By Michele Canning smith
ALMOST £3 million is literally being thrown on the waste heap every year in Strabane - to clean up after its citizens.
Four lorries leave the holding site at Newtownstewart every day, five days of every week, transporting 18,000 tonnes of rubbish to Lisburn.
And as if that isn't waste enough, the man tasked with sifting through the problem of Strabane's rubbish, Malcolm Scott, Chief Technical Services Officer, is warning that it's all going to get worse, unless householders dramatically change their management of waste.
If every householder fails to get to grips with their rubbish, then it will weigh heavily on their pockets, with an extra £0.5 million having to be found in the next three years.
And it's the ratepayers that are going to have to meet the cost of this mounting problem.
As it stands Strabane District Council is forking out some £1.5 million on waste disposal, almost half a million pounds on collecting your rubbish, £68,000 on collecting bulky waste, over £200,000 on civic amenity sites and over half a million in street cleansing.
The local authority currently pays landfill tax of £24 per tonne to the government.
But over the next three years that will increase to £48 per tonne and by 2010/2011 it will be forking out a staggering £48 per tonne.
And based on current and predicted waste figures, Strabane's ratepayers will exceed the district's landfill allowance in 2009/10 by 2,550 tonnes.
This in turn means that the Council will face fines of £150 per tonne and be levied an additional £40 per tonne landfill tax.
Compare that with 10 years ago - when the Council closed its landfill site at Carricklee - the cost of managing rubbish was a mere £76,000.
Householders have consistently failed to meet targets set by Malcolm Scott's team since 2005. And in this year alone - just five months in - there are already 9133 tonnes of rubbish meaning that a target of 17,800 tonnes per year is now unachievable.
On top of that, householders should be red faced that the Council is 20th (out of 26th) in the league of performance indicators of recycling through blue bins.
Introduced to Strabane in 2005 there is only some 19.3-20 per cent of rubbish recycled.
"It says a lot for Strabane," says Malcolm Scott who admits that he would be happy to get that figure up to even 25 per cent.

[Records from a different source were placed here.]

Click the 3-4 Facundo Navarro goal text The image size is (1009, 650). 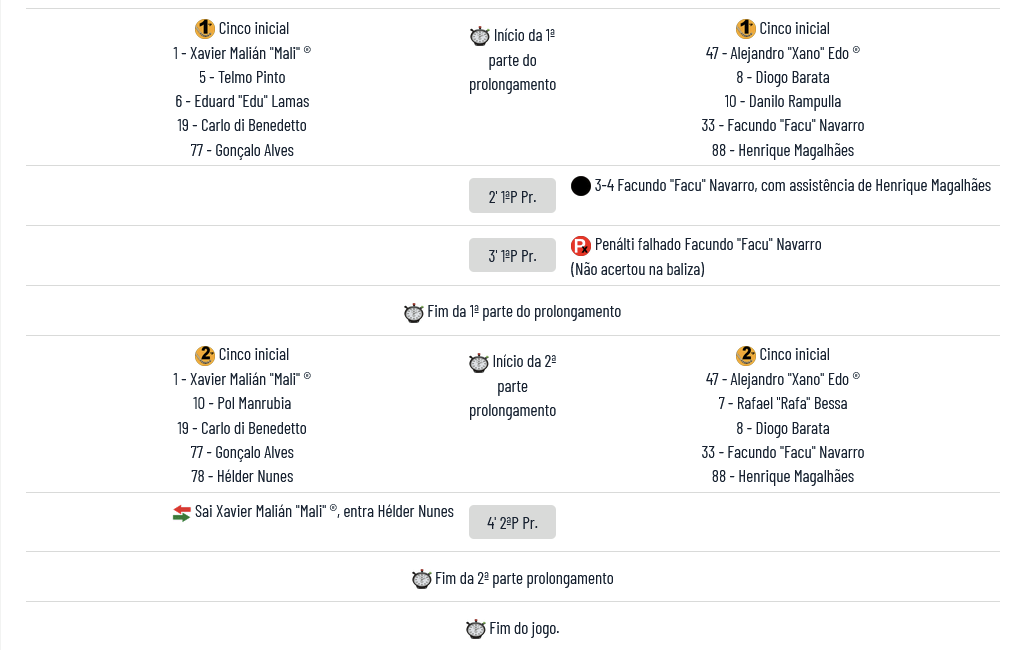point(792,185)
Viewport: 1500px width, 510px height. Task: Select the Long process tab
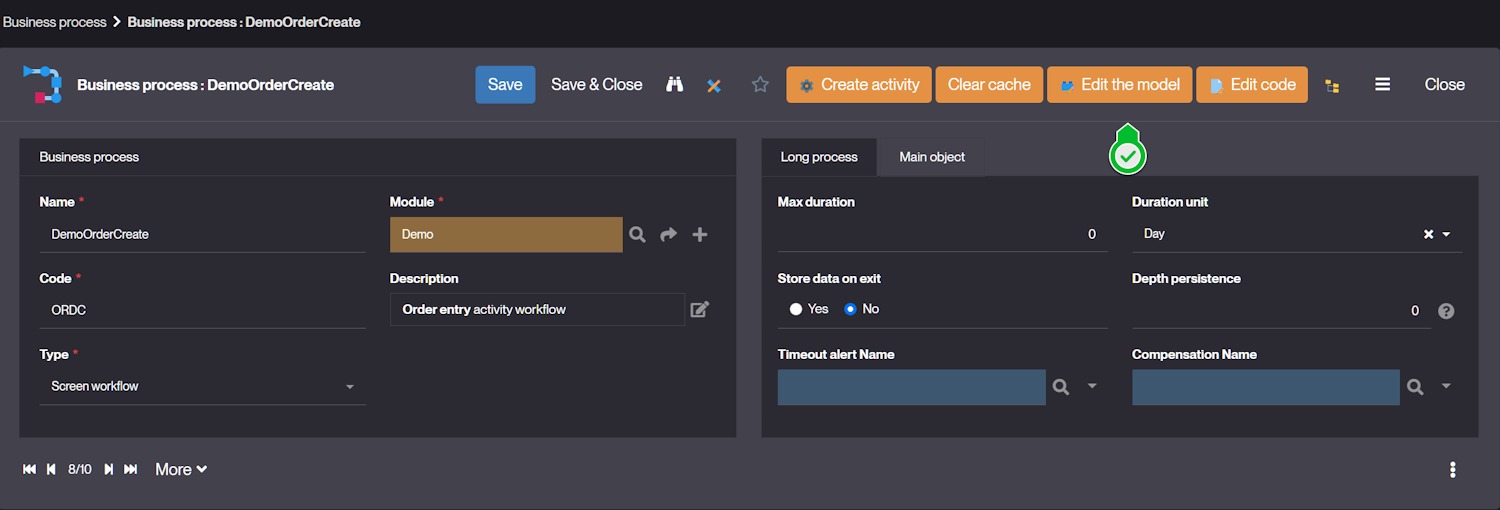pyautogui.click(x=819, y=157)
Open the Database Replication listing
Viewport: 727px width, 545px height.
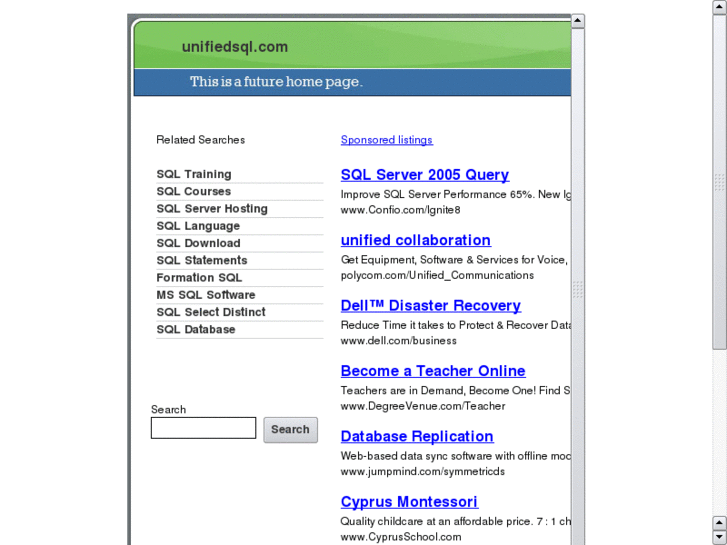point(417,436)
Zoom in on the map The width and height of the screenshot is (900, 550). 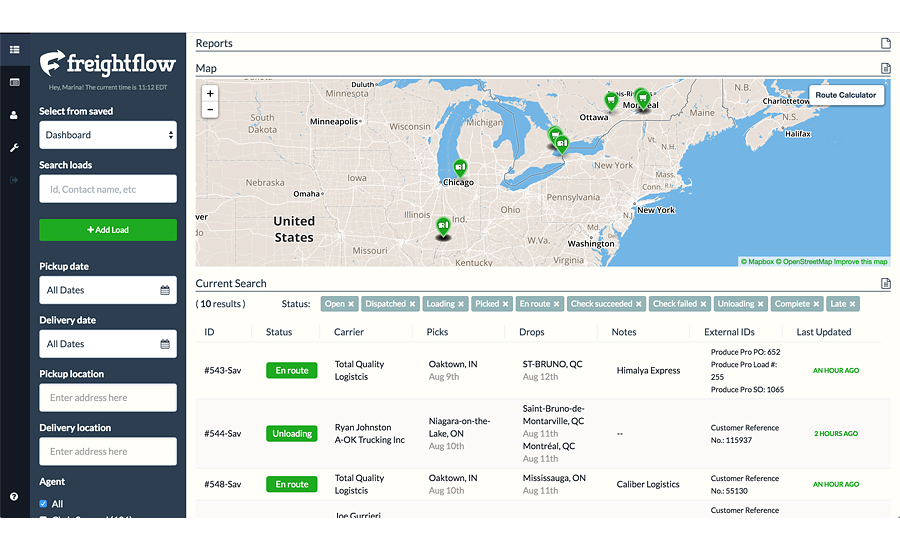pyautogui.click(x=209, y=93)
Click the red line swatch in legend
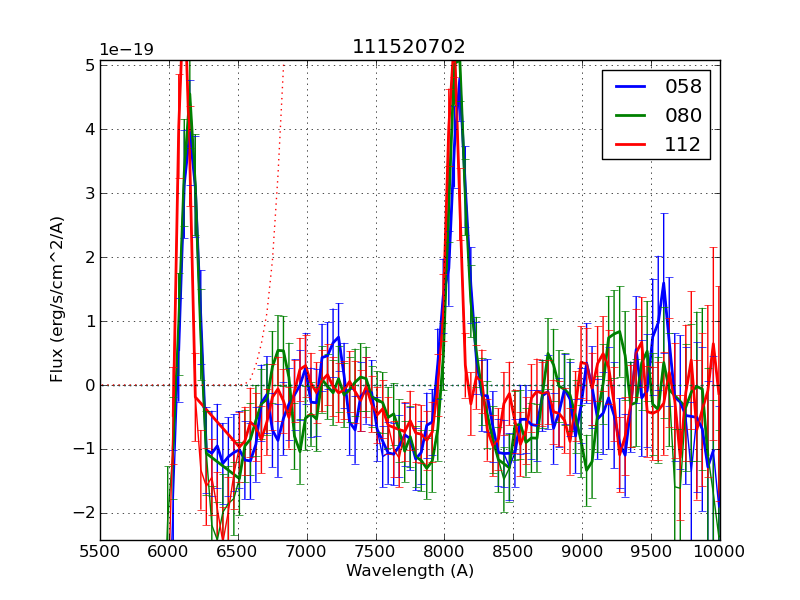Viewport: 800px width, 600px height. click(631, 144)
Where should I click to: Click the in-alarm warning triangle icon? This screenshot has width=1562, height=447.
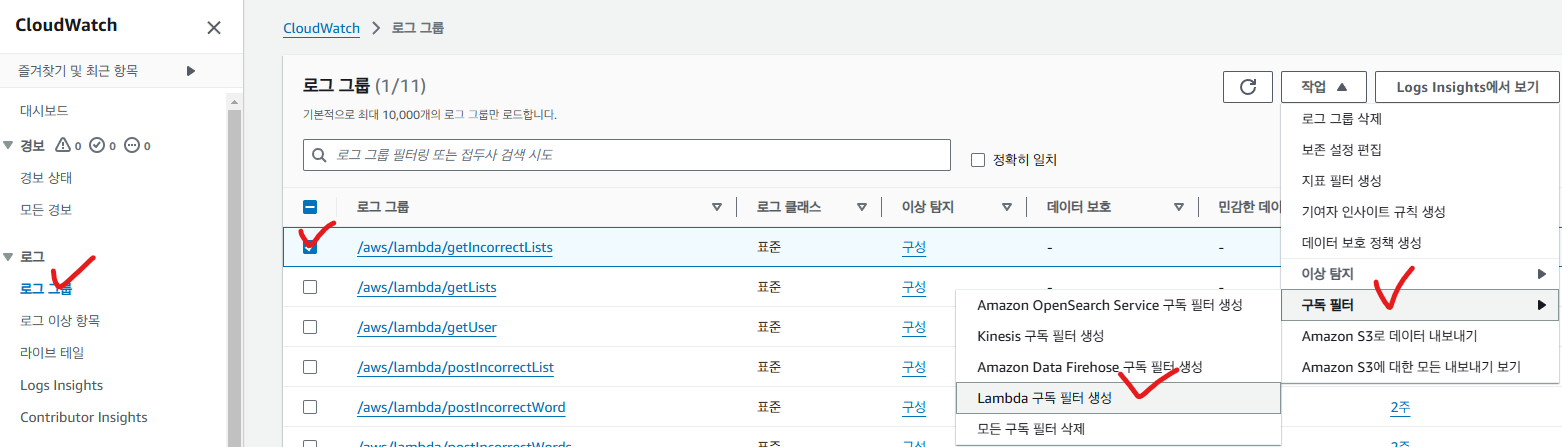click(63, 145)
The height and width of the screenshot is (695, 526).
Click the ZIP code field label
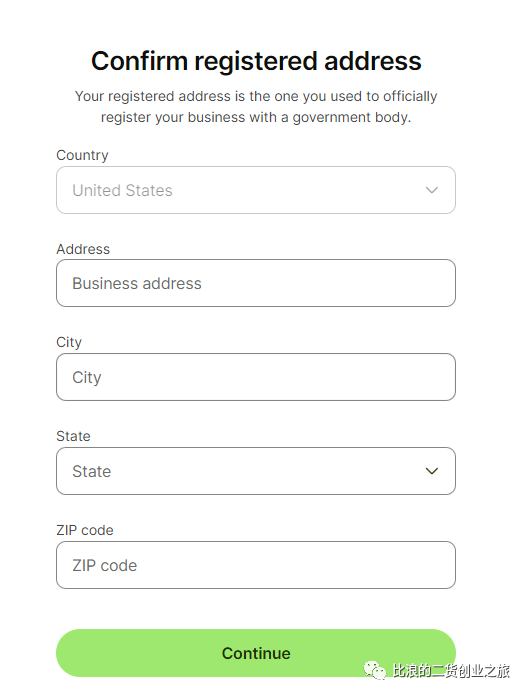coord(85,530)
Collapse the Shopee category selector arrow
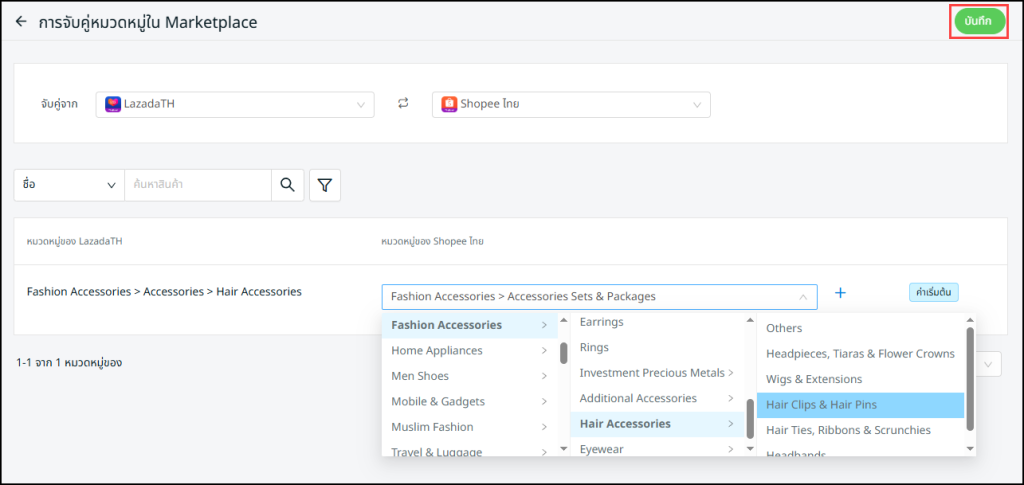 click(x=802, y=297)
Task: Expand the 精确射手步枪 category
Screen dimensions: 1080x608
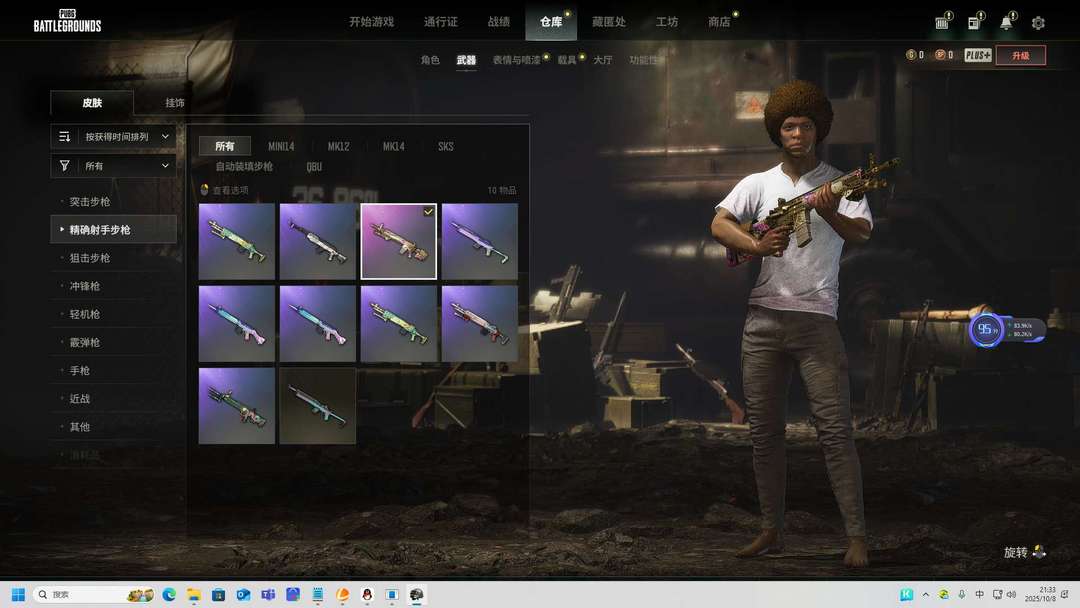Action: click(100, 230)
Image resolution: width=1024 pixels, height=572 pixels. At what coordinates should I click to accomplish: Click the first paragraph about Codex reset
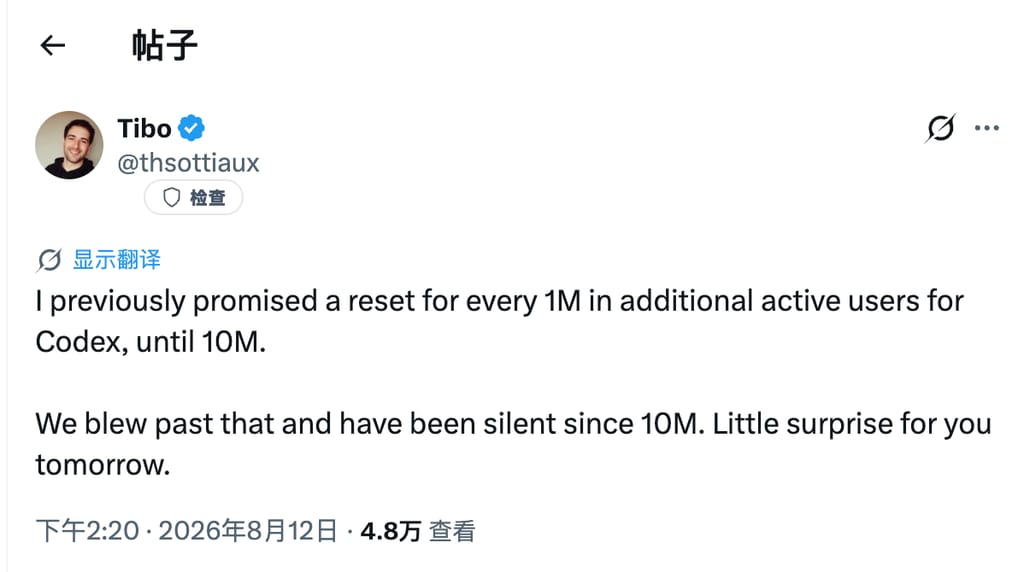500,321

On average only 65 per cent of people in the district leave out the blue bin for collection, which means 35 per cent are not recycling at all. In some cases the blue bin is being used to store black bin waste until the next 'black bin' collection day.
Currently, only 4,2000 tonnes of rubbish is recycled through the blue bin scheme and the existing civic amenity sites. It's time to act.